One-pot green synthesis of Fe-ZSM-5 zeolite containing framework heteroatoms via dry gel conversion for enhanced propylene selectivity of catalytic cracking catalyst

Development of a sustainable route for the synthesis of Fe-ZSM-5 zeolites is important due to their diverse applications in different fields. Herein, we report a novel, efficient and an eco-friendly dry gel conversion method to one-pot synthesize Fe-ZSM-5 zeolite containing framework heteroatoms under the conditions that neither the template nor the seed crystal was added. The present strategy not only improves the synthesis efficiency of zeolites, but also reduces the cost and environmental pollution by avoiding using ordinary template.
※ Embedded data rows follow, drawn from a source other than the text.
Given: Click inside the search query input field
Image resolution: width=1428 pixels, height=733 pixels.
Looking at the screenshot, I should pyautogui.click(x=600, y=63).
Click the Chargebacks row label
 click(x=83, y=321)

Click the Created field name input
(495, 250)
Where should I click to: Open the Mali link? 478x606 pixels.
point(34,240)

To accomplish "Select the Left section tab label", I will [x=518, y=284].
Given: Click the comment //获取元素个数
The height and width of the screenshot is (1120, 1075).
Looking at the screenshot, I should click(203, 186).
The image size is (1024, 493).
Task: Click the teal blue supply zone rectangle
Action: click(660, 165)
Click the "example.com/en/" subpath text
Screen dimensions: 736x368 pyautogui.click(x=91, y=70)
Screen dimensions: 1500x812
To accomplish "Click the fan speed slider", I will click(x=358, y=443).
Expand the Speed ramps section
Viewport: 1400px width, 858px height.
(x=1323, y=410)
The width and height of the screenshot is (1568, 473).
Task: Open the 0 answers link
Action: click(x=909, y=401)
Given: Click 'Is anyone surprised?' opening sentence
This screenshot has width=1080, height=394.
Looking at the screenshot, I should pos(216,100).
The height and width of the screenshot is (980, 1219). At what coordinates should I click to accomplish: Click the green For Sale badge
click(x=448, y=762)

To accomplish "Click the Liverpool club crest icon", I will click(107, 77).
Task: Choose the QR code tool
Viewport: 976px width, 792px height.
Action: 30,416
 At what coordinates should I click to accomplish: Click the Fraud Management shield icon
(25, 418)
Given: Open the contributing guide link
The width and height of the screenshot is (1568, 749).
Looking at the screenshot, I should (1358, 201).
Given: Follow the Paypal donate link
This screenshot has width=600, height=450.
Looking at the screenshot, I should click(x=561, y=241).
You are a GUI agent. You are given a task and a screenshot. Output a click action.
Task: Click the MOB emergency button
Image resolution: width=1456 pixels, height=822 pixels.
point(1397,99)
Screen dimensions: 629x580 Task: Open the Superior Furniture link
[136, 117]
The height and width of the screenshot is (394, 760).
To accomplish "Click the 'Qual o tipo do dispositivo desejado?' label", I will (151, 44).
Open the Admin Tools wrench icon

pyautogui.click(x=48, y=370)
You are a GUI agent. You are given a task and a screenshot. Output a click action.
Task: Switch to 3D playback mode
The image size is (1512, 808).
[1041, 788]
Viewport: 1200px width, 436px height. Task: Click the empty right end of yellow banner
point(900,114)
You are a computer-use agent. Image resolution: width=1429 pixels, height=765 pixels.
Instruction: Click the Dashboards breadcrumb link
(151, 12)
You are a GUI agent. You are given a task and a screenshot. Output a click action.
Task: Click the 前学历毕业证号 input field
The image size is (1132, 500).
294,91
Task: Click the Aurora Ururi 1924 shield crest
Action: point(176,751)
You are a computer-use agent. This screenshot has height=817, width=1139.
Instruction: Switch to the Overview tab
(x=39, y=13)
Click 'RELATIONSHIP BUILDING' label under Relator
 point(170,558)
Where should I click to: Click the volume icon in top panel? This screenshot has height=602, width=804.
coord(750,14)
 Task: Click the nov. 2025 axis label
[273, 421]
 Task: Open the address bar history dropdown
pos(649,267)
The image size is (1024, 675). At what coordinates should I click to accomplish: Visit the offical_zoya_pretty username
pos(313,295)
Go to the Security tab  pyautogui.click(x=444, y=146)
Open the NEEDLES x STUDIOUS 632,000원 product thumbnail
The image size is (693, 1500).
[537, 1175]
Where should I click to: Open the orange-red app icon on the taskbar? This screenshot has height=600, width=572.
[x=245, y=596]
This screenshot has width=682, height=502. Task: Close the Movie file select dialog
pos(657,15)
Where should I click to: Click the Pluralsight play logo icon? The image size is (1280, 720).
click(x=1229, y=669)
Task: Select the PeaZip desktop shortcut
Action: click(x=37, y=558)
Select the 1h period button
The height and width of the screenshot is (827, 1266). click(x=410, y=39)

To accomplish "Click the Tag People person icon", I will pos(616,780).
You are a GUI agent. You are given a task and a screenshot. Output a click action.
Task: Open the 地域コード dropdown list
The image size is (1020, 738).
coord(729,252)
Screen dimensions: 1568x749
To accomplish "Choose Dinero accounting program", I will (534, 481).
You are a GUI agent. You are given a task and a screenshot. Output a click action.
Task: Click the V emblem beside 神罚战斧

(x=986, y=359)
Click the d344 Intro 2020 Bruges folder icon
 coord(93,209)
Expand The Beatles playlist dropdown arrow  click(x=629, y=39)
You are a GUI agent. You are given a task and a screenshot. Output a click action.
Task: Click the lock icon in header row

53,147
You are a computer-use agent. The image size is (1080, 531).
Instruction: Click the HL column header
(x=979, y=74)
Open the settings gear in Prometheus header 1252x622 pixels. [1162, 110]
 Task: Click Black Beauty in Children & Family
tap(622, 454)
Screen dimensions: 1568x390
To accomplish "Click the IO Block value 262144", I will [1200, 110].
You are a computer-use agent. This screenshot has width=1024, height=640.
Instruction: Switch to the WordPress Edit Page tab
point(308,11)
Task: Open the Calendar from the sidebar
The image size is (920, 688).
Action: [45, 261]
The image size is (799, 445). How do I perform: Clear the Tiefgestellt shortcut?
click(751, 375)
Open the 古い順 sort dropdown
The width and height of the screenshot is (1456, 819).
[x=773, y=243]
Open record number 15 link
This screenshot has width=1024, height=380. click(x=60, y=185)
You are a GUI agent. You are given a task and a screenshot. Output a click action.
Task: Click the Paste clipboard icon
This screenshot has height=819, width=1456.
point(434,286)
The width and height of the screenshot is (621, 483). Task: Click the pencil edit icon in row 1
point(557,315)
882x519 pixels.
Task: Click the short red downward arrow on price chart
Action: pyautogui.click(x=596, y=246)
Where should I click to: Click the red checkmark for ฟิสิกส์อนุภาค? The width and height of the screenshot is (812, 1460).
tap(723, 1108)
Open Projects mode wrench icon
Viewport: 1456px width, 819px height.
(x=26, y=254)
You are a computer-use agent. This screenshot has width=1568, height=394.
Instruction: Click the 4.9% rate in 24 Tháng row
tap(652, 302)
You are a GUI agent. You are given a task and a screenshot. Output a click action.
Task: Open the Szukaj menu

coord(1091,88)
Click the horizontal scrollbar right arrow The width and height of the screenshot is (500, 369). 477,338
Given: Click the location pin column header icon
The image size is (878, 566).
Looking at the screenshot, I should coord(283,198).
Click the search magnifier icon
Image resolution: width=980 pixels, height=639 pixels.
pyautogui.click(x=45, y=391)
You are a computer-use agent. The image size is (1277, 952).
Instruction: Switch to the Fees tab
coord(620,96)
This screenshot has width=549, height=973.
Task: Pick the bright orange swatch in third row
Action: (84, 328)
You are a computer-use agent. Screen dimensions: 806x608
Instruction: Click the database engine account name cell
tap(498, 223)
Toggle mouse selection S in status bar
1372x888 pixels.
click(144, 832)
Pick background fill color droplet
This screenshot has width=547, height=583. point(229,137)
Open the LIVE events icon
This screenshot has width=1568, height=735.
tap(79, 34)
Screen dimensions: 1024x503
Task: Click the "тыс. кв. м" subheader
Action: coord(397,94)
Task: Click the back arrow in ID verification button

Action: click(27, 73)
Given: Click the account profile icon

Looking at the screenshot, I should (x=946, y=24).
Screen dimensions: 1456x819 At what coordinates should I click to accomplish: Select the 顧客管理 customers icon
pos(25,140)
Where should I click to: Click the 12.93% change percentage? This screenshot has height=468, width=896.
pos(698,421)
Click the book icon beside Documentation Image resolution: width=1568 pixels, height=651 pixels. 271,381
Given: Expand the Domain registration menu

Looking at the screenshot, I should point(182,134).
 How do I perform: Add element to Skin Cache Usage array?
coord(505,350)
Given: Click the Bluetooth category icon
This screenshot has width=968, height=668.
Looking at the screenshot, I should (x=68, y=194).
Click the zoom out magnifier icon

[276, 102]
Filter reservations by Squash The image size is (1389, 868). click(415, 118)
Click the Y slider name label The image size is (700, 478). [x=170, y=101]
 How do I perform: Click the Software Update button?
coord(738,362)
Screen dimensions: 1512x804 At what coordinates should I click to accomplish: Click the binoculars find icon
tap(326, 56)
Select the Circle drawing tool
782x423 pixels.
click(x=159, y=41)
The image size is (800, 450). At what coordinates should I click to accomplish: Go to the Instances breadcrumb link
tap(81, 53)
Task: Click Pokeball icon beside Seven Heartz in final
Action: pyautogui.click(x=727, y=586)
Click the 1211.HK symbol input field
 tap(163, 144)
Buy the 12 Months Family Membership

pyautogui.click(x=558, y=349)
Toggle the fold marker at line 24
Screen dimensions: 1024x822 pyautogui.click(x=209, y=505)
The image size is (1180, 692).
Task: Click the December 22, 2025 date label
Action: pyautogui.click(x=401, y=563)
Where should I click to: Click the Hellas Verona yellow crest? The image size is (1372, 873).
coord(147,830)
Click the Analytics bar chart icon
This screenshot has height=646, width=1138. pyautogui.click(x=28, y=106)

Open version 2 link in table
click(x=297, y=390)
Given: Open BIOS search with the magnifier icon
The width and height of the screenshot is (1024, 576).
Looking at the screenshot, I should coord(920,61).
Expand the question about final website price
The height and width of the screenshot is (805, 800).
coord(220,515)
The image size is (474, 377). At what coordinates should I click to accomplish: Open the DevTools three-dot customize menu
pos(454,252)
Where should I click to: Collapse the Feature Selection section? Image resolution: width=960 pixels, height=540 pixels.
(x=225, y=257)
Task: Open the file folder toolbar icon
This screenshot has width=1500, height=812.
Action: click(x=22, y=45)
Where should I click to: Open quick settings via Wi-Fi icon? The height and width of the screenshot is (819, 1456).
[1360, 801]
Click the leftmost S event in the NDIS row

The physicochemical properties of the synthesized samples were analyzed by XRD, N2 adsorption–desorption, SEM, UV–visible diffuse reflectance, XPS, FT-IR and NH3-TPD techniques. The characterization results revealed that the Fe species in the one-pot synthesized Fe-ZSM-5 zeolite (Fe-ZSM-5-In) mainly exist in the zeolite framework in the form of Fe3+, while those in the Fe/ZSM-5 zeolite prepared by impregnation (Fe/ZSM-5-Im) mostly exist on the surface of the zeolite in the form of non-framework Fe such as oligomeric Fex3+Oy clusters and Fe2O3 particles. Fe-ZSM-5-In possessed enhanced acid amount and better distribution of framework Fe3+ species than Fe/ZSM-5-Im. The results of catalytic performance evaluation show that the propylene yield is improved by the Fe modified ZSM-5 additives due to enhanced acid content and acid strength. Compared with the Fe/ZSM-5-Im additive, the Fe-ZSM-5-In additive has higher propylene yield and lower coke yield owing to its more acid content and lower dehydrogenation activity. The Fe-ZSM-5 zeolite containing the framework heteroatoms was one-pot synthesized by the dry gel conversion (DGC) method under the conditions that neither the template nor the seed crystal is added, which exhibits improv ed catalytic activity and has higher propylene yield than the Fe/ZSM-5 additive in the catalytic cracking process.